Circulating pEF-hAAT-derived hAAT protects islet allografts from acute rejection. Healthy heterozygote hAAT transgenic mice were either non-HD tail-vein-injected animals (CT, n = 20) or administered PBS (n = 11), pEF-hAAT (n = 11) or a truncated modified plasmid pEF-Δ-hAAT (n = 6) via HD tail-vein injection, rendered diabetic by a single streptozotocin (STZ) injection and then grafted with allogeneic islets. (A) Representative follow-up of blood glucose and circulating hAAT levels. pEF-hAAT, pEF-Δ-hAAT and PBS administration (indicated by HD injection arrowhead (▼)) was followed by STZ injection (indicated by STZ arrowhead (▼)) before transplantation of allogeneic islets (day 0, indicated by an up arrow (↑)). hAAT levels are indicated by the black dashed line.
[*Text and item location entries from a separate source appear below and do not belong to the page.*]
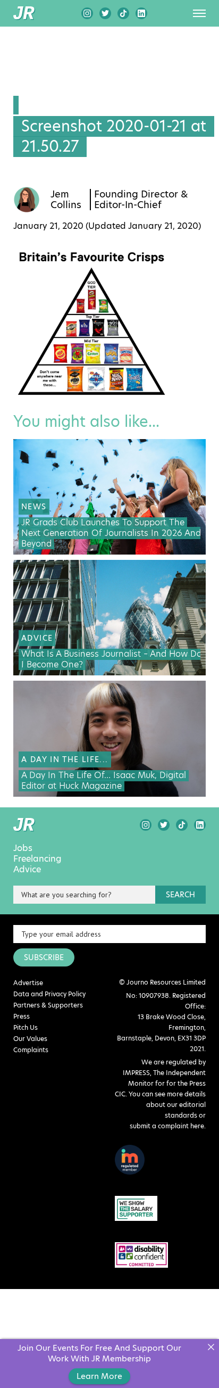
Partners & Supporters (48, 1005)
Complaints (30, 1049)
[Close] (211, 1347)
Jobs (22, 848)
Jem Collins (65, 199)
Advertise (28, 982)
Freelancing (37, 859)
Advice (27, 869)
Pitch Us (25, 1027)
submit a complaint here (167, 1125)
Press (21, 1016)
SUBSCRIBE (44, 957)
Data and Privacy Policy (49, 993)
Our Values (30, 1038)
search (180, 894)
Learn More (99, 1376)
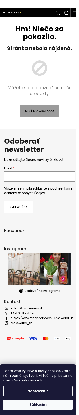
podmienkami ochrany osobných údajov (38, 190)
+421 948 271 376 (23, 313)
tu (41, 380)
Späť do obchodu (39, 111)
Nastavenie (38, 391)
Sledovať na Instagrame (42, 291)
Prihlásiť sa (19, 207)
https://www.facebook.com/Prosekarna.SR (42, 318)
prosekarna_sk (21, 323)
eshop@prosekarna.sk (27, 308)
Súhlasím (38, 404)
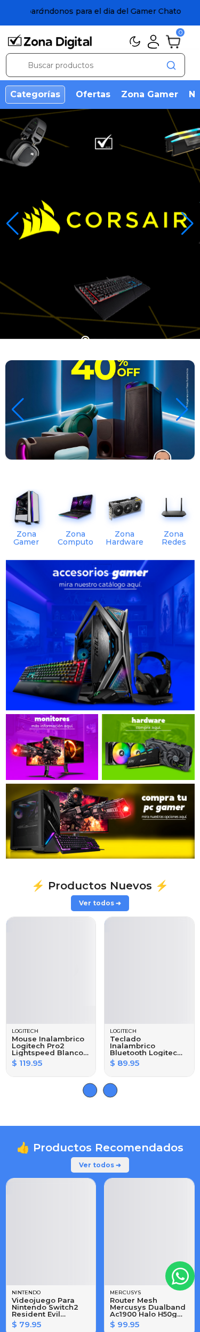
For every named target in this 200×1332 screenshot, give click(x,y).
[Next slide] (90, 1090)
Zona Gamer (149, 94)
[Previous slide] (110, 1090)
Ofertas (93, 94)
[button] (187, 223)
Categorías (35, 94)
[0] (173, 41)
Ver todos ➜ (100, 903)
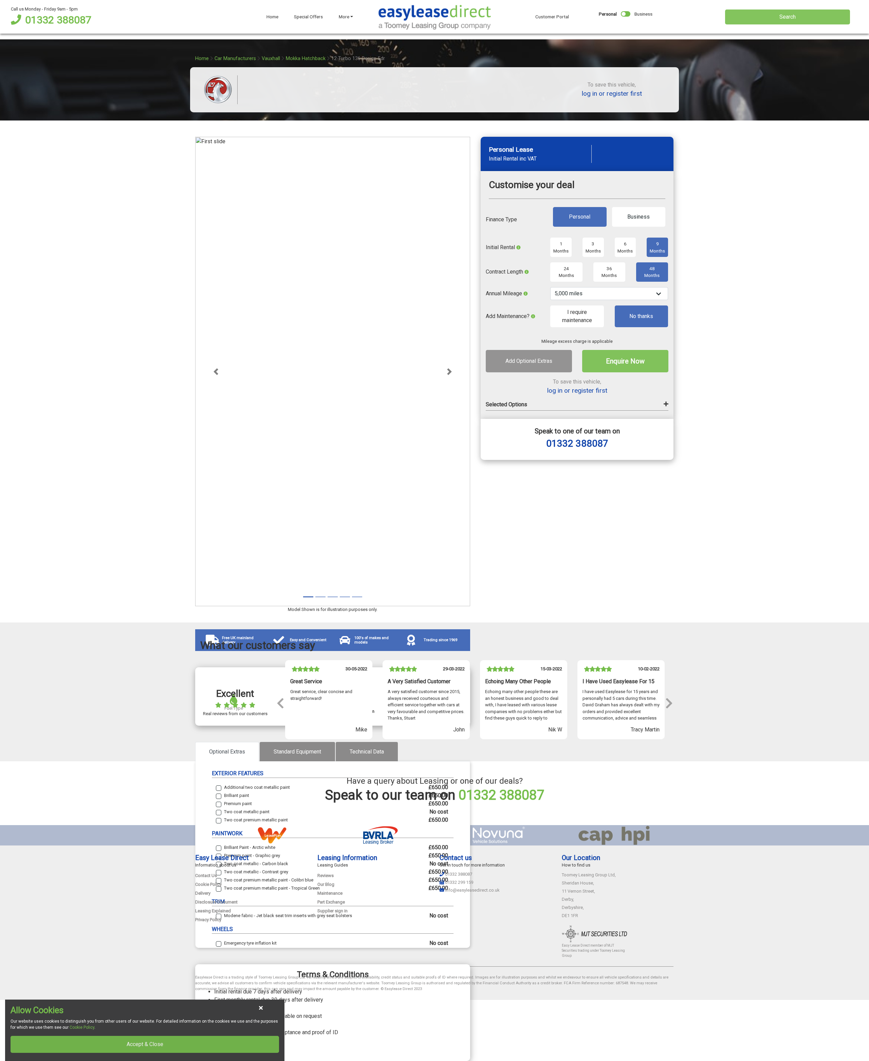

Blood glucose levels were assessed periodically in pEF-hAAT (black solid line), pEF-Δ-hAAT (gray dashed line) and PBS (gray solid line) groups. Nephrectomy, removal of the graft-containing kidney. (B) Graft survival curve. The day of islet graft failure is defined as the time after transplantation in which blood glucose levels exceed 300 mg/dL. CT, islet graft recipient mice that were not HD tail-vein injected. (C) Graft histology. Accepted allografts were removed from mice for staining (30–100 d; representative stain of a 72-d graft explant). Graft, islets, noninvasive “cuff” and Treg cells are indicated. Red, insulin staining; blue, DAPI nuclear staining; green, foxp3 Treg cells inside the noninvasive mononuclear “cuff.”